How can you describe a talk by Canadian literary icon and living legend Margaret Atwood? To do it true justice would take the literary chops of Ms. Atwood herself, something I will never claim to have. What I can say is that she is an intellectual iron gauntlet under a velvet glove of quiet dignity and razor-sharp wit.
As part of her keynote address today for the University of Calgary Faculty of Nursing’s Compassion Under Contemporary Conditions Interdisciplinary Symposium, Atwood dared to ask the question, “compassion: how much is too much?” Those of us who see compassion as a universal good might bridle at this inquiry; but in laying out a popular history of the nurse in Western culture (wives and mothers kept locked out of public life because of their “natural compassion,” near-angelic Florence Nightingale carbon copies, passive and sexually available objects) and reflecting on the dark underside of compassion and its exploitation (according to Atwood, as a Scorpio and a writer she is doubly prone to always think the worst), she justified the concept that we must take a critical look at how we act and respond to one another as compassionate beings.
Whether discussing the “false nurse” who exploited her daughter’s burgeoning childhood compassion in order to sell her a Cabbage Patch Doll or the amateur bird watchers whose misplaced compassion for osprey chicks led to the shutting off of a nest cam at the Woods Hole Oceanographic Institution, Atwood demonstrated with humour and reason that our compassion can be hijacked by our own darker natures.

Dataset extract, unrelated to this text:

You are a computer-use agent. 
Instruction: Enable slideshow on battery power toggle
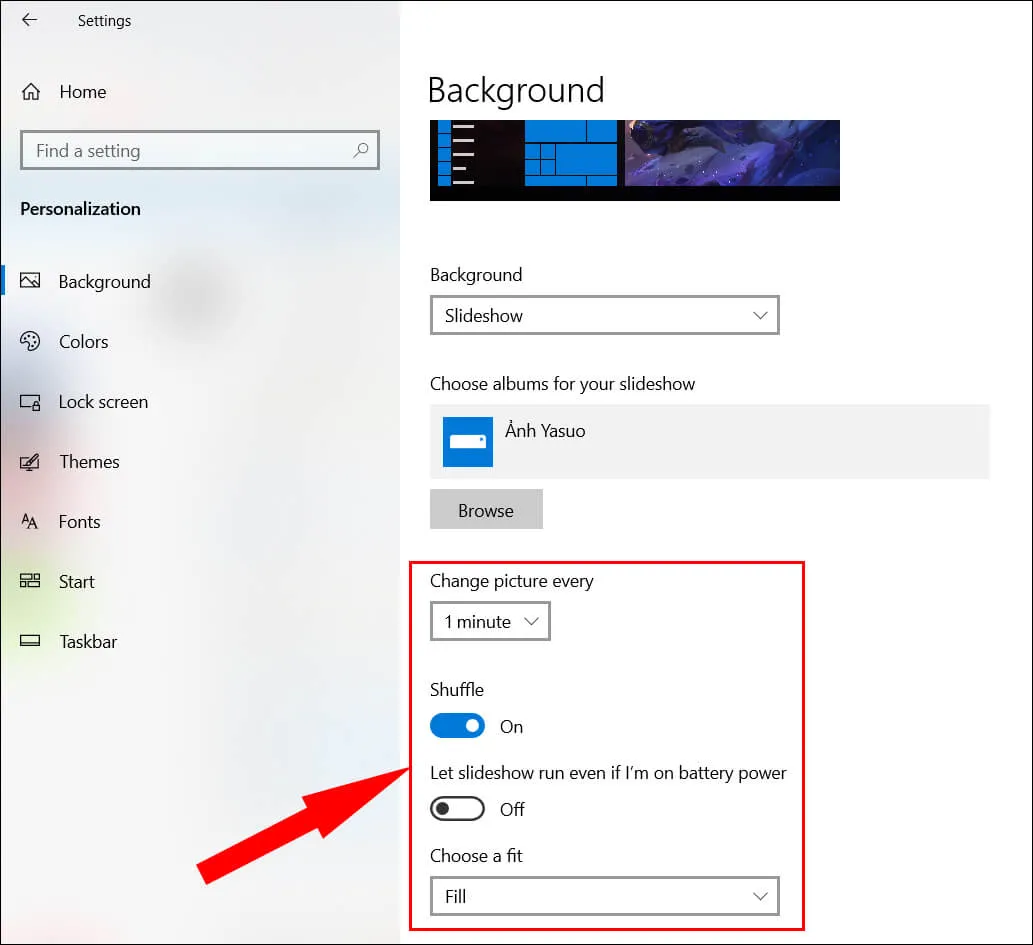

Perhaps the most difficult situations in which we have to reflect on our own compassion are those that Atwood described as no-win situations where we are forced to determine which is the lesser of two evils—she cited the abortion debate that has continued for more than 50 years, and perhaps the most poignant and thorny point of contention in Canadian politics right now: the criteria for legal doctor-assisted suicide currently being debated in our Parliament and in our popular media.
Atwood asked the tough questions: is pain the inevitable price we pay for being human, and if it is, how much pain is too much, and who gets to decide? These are questions that I’m certain will be resonating throughout the rest of this year’s Congress of the Humanities and Social Sciences.